The problem goes like this :

Show that the set $\mathbb{S}$ of "all bijections from $\mathbb{N}$ to $\mathbb{N}$" has the same cardinality as $\mathbb{R}$.

The solution is below :

The Riemann Series theorem tells us that a conditionally convergent series $\sum_{n=1}^{\infty} a_n$ of real numbers can be rearranged to converge to any given real number $x$. So this gives an injection from $\mathbb{R}$ to $\mathbb{S}$, by simply mapping any real number $x$ to a bijection $\sigma : \mathbb{N} \rightarrow \mathbb{N} $ such that the rearranged sum $\sum_{n=1}^{\infty}a_{\sigma(n)} = x.$ This map is clearly injective, as a convergent series can't have two different sums.
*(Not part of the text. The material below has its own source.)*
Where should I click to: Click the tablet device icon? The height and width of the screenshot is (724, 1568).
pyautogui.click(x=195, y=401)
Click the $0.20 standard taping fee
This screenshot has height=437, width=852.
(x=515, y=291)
Also, we have an injection in the other direction, from $\mathbb{S}$ to $\mathbb{R}$, by mapping a bijection $\sigma:\mathbb{N} \rightarrow \mathbb{N}$ to the real number whose decimal expansion is given by writing, after the decimal point, $\sigma(1)$ many 1's, then $\sigma(2)$ many 0's, then $\sigma(3)$ many 1's, and so on. For example, the identity function in $\mathbb{S}$ would be mapped to the real number $0.1001110000...$ This is an injection because, firstly, two different bijections have different decimal expansions as their images (since given the image, we can exactly reconstruct the bijection), and two different decimal expansions of this form correspond to different real numbers, since each such string after decimal point corresponds to an irrational number (as the string is non-terminating non-recurring, because there are consecutive lists of 1's of arbitrarily long lengths and also the string is clearly not eventually constant), and irrationals have unique decimal expansions. Now that we have an injection in both directions, the Schroder-Bernstein theorem can be invoked to complete the proof that $\mathbb{S}$ and $\mathbb{R}$ are bijective, hence proving that they have the same cardinality.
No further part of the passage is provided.